Problem description: Write out exactly the lines from the one containing "Open info icon for Headshot (webp)" through the last line of the records below, both included, and leave out any pictures.

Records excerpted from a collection
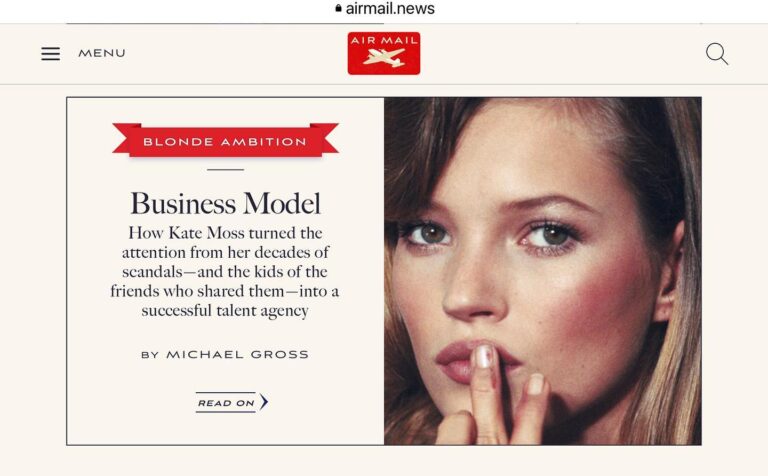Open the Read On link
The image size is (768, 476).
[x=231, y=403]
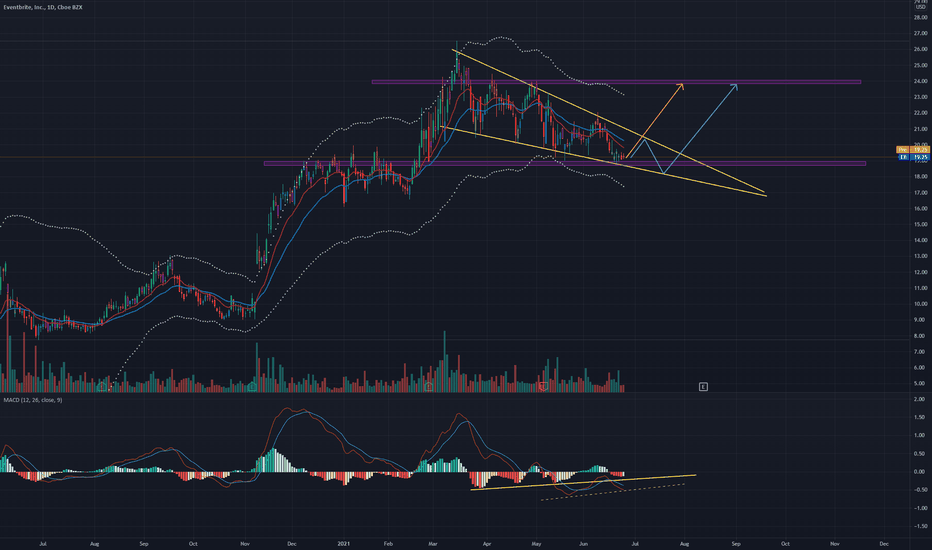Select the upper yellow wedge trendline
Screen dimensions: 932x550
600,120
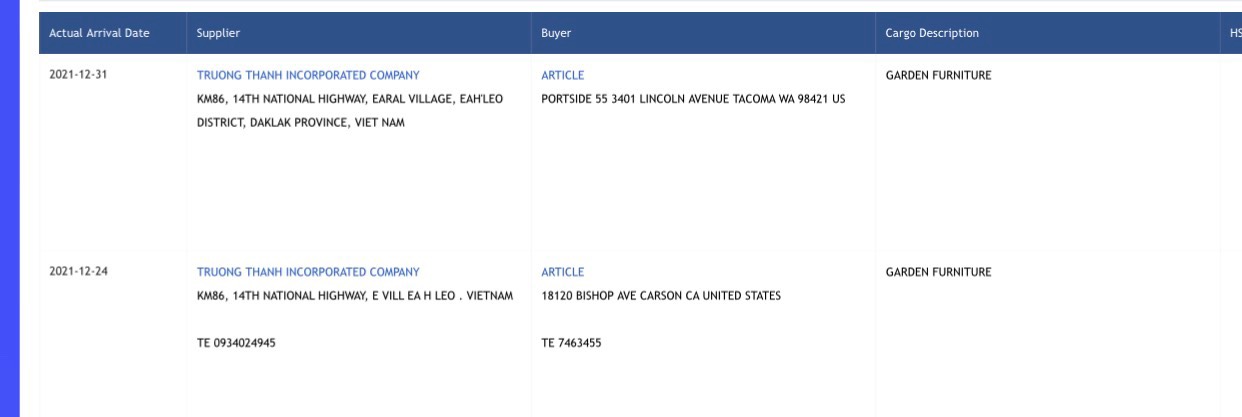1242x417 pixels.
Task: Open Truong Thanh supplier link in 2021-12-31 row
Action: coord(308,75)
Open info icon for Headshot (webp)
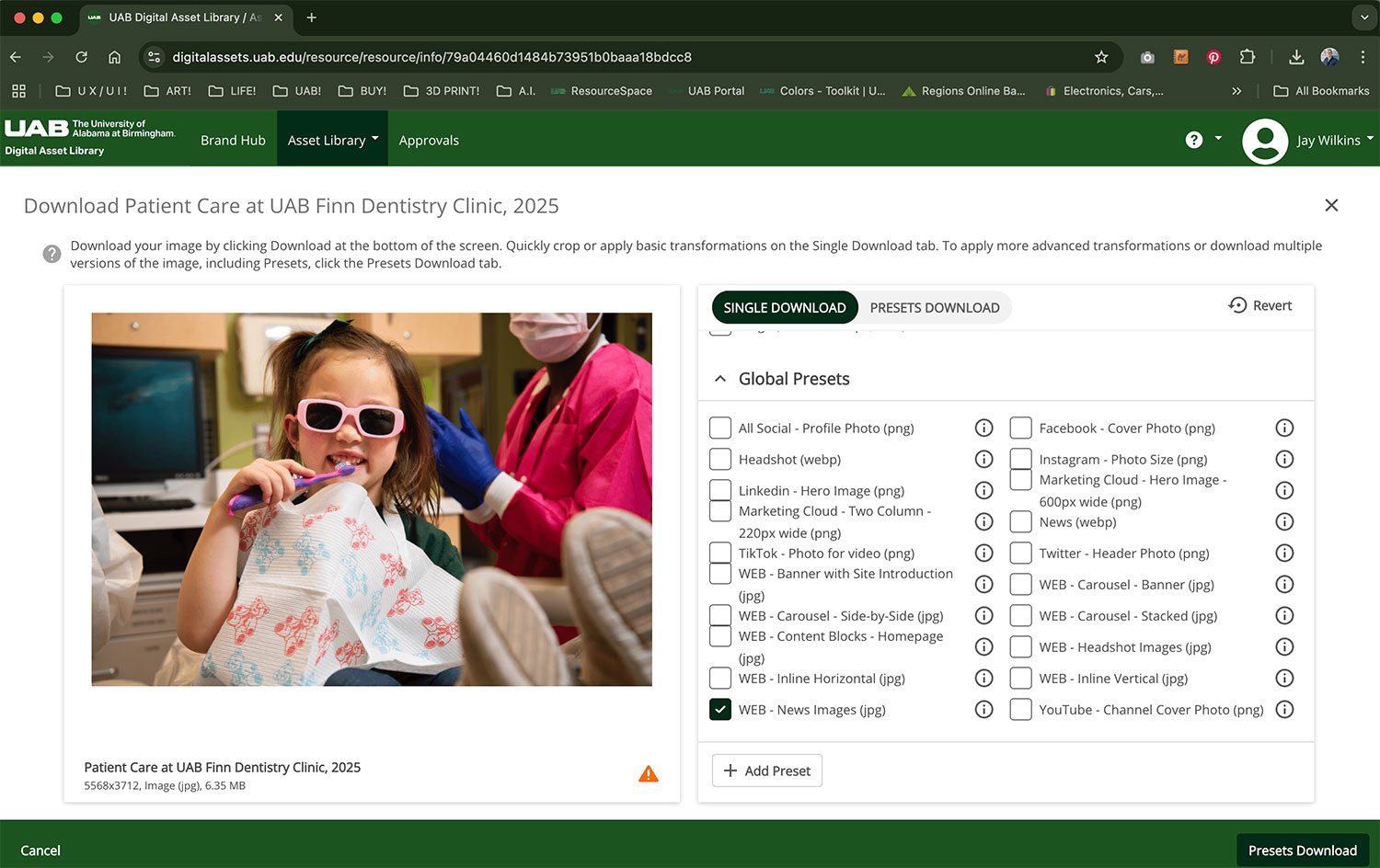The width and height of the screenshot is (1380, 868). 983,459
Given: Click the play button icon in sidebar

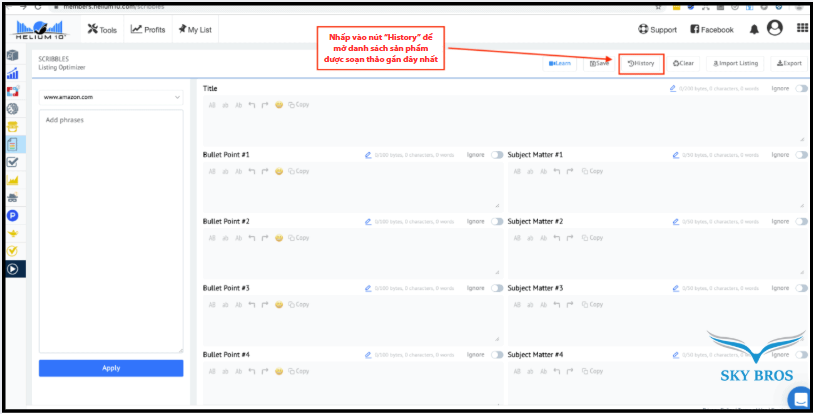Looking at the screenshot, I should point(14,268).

Solution below:
Open info icon for Headshot (webp)
The width and height of the screenshot is (1380, 868). 983,459
Given: Click the play button icon in sidebar

Looking at the screenshot, I should point(14,268).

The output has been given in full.